MT. PLEASANT, S.C. - MOUNT PLEASANT, S.C. (WCBD) - The survivor of a shooting at Tavern and Table is sharing his story of recovery, determination and strength. 

It has been one year since Tavern and Table was robbed at gunpoint while employees were closing for the evening. Police say Brandon Daniels and Joshua Washington robbed the restaurant and shot the store manager. 


"I turned to open up the safe and the next thing I know I was laying on the floor and couldn't feel my legs," said Christopher Dixon. 

That store manager was Christopher Dixon. He sat down exclusively with News 2's Deanne Roberts and shared the exact moments terror struck. 


"All I could do is stare at the floor and wait for the police to come," Dixon said.

The bullet cracked his spine and pierced his colon, kidney and liver. "I couldn't feel my toes, I couldn't feel my legs," Dixon said. 

Dixon said that exact night is still somewhat of a blur even one year later. Dixon was rushed to the Medical University of South Carolina that night, which is where he would stay for three and half more weeks. After MUSC, Dixon spent the next 15 weeks at an in-patient rehabilitation center where he begin his journey of regaining his strength back. 
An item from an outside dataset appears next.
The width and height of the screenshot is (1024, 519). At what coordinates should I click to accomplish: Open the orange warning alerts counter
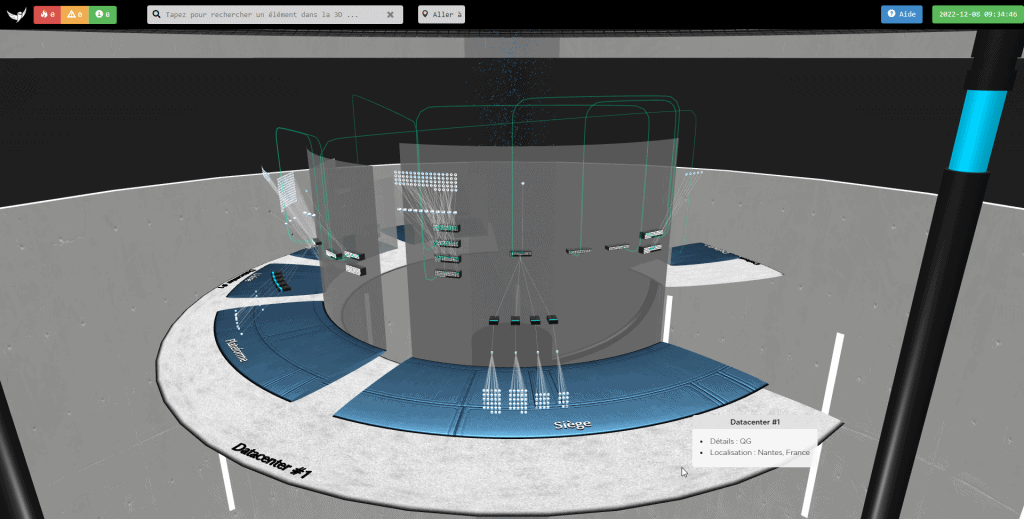click(x=74, y=14)
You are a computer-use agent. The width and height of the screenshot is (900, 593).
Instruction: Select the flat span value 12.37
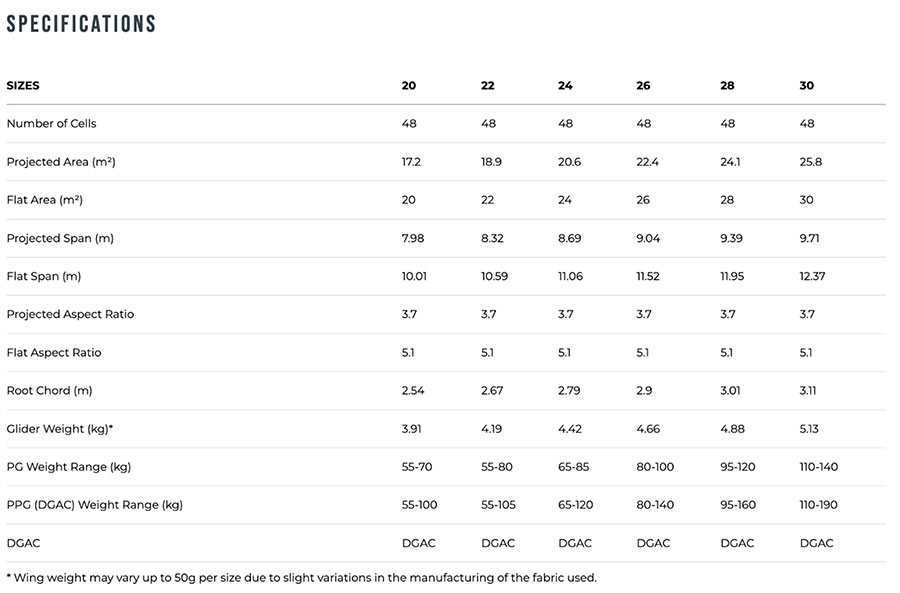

"It started with learning how to sit up, then transferring to a wheelchair," he said. 

Those months spent in the hospital were hard for Dixon. He was away from wife and daughter who was just a few months old at the time of the shooting. 
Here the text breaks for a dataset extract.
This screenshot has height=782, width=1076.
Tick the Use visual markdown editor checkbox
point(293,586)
"She [his wife] had to come down and see me in the hospital with tubes in my mouth, take care of me, cut my finger nails and toe nails," Dixon said. " I hated that she had to see me so fragile, she had to take care of Marley, you know, it was really hard."
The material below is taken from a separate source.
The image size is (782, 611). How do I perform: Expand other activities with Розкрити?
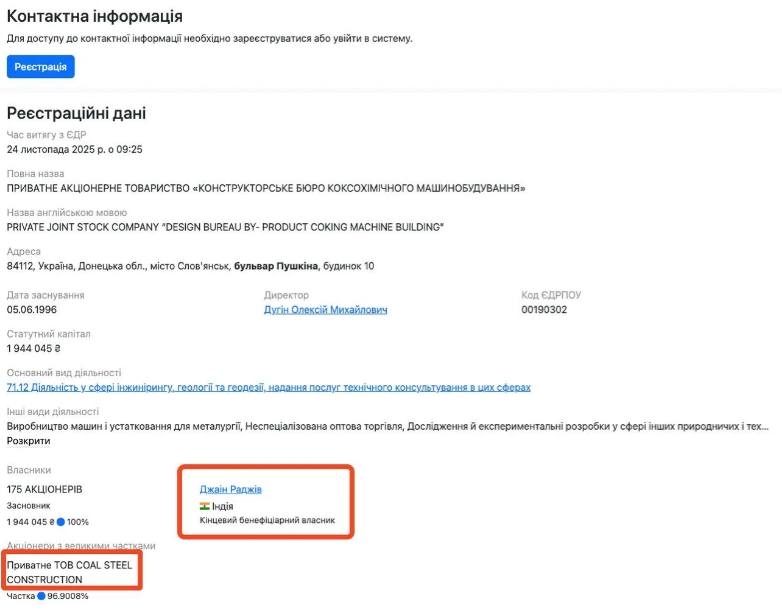(28, 440)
Dixon is now focused on getting stronger with his trainer, Thomas Spigner, at Saint Andrews Family Fitness. 

"His determination, his fire for wanting to excel and get back to functionality is paramount," Sprigner said. 

Dixon is still numb below his left knee. He trains almost daily, pushing himself with little to no limits. 

"I'm really working hard, I'm not where I want to be just yet, which is disappointing, but I'm getting there," Dixon said. "I'm very lucky to be here though, everyday is a good day." 

His trainer, Spigner, said he pushes him everyday and he wants to be pushed and everyone sees it. "When they see him walking the tracks, when they see him doing his get ups and get downs, his squats, makes him really excel," Spigner said. 

Dixon said his motivation is his family, friends and the community. 


"I was really overwhelmed with the amount of support and love I was getting," Dixon said. "It gives me goosebumps just thinking about the amount of people who supported me. My wife and daughter are my number one support system."

His trainers have been helping him along the way as well. Dixon says Spigner, another trainer Emma, and his two trainers at the in-patient rehabilitation center have all helped him get to where he is today. 


"He's going to make it," Spigner said. "I'm going to be there when they cut the ribbon when he walks through the Tavern and Table and I'm going to bust out the cake and say yeah boy! I told you we did it."

Dixon wanted to run in this year's bridge run, but he was not one hundred percent there yet. His goal this year is to walk or jog the next Bridge Run along side his trainers, family, and friends.